To disassociate loopback devices and files, make sure any outstanding mounts are unmounted and then execute this command:
$ sudo losetup -d /dev/loopN
... where N is the number of the loopback device in use.
The arguments for mount
are much simpler: the first argument is the block device (the newly configured /dev/loop device) and the second argument is an empty directory (you create) to be used as the mountpoint for the filesystem.
For example, a typical mount is invoked like this:
$ sudo mount /dev/sda1 mountpoint # mount 1st partition of sda at directory 'mountpoint'
Loopback devices work the same way:
$ sudo mount /dev/loop1 mountpoint # mount loopback disk at directory 'mountpoint'
mount something read-only:
$ sudo mount /dev/loop1 mountpoint -o ro # mount loopback disk read only at directory 'mountpoint'
To unmount a disk, execute:
$ sudo umount /dev/loop1
e2undel: undelete files from an ext2 filesystem
is a utility to undelete files from ext2 filesystems. e2undel
works by inspecting blocks marked free to see if they contain the beginning of a file. If they do, e2undel
will assemble the data into a file and recover it.
The basic syntax of e2undel
is straightforward, but the interface is unique to say the least. To scan a disk for recoverable files, execute this command:
$sudo e2undel -d /dev/loop0 -s /images/recovered -a -t
- -d /dev/loop0 -- specifies the block device to search
-s /images/recovered -- specifies the directory to save recovered files. Files shouldn't be saved to the disk being searched if it can be helped, because valuable disk blocks may be overwritten by e2undel.
-a -- tells e2undel to look everywhere for files, not just in a special e2undel-specific journal
-t -- tells e2undel to try and determine what kind of file an inode contains.
The interface of e2undel
is odd.
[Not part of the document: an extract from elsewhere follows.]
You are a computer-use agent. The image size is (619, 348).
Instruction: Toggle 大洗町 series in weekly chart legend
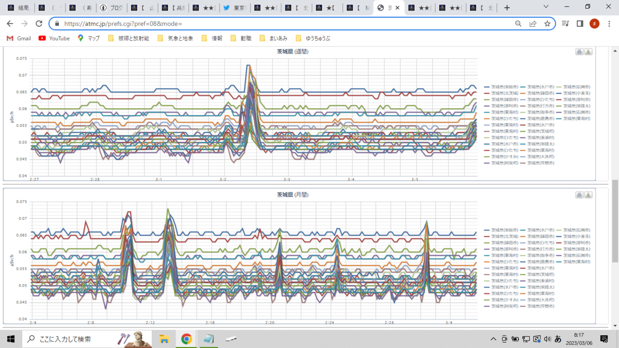click(x=537, y=157)
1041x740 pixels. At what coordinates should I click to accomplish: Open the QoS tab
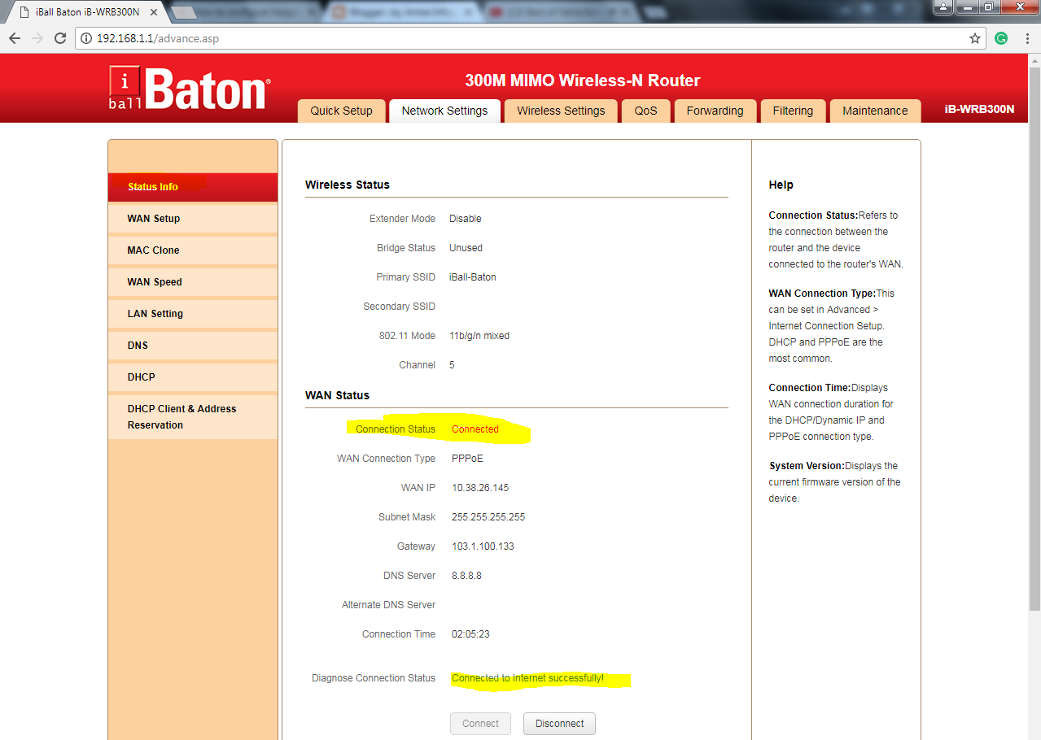coord(645,111)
After the initial search, it displays the found files, ordered by file owner UID and date deleted. The leftmost column holds the newest files, while the rightmost column holds old files. You first select a UID that has recoverable files, and then select an inode (file) to recover. The file is recovered (without a filename) in the save directory specified on the command line. When you're done, you can quit the application and go examine the files you recovered.
$ sudo e2undel -d /dev/loop0 -s /images/recovered -a -t
e2undel does not work for ext3 filesystems (the more modern, journaling version of ext2). The ext3 FAQ
says it best:
Q: How can I recover (undelete) deleted files from my ext3 partition?
Actually, you can't! This is what one of the developers, Andreas Dilger, said about it: In order to ensure that ext3 can safely resume an unlink after a crash, it actually zeros out the block pointers in the inode, whereas ext2 just marks these blocks as unused in the block bitmaps and marks the inode as "deleted" and leaves the block pointers alone. Your only hope is to "grep" the disk for parts of your files that have been deleted and hope for the best.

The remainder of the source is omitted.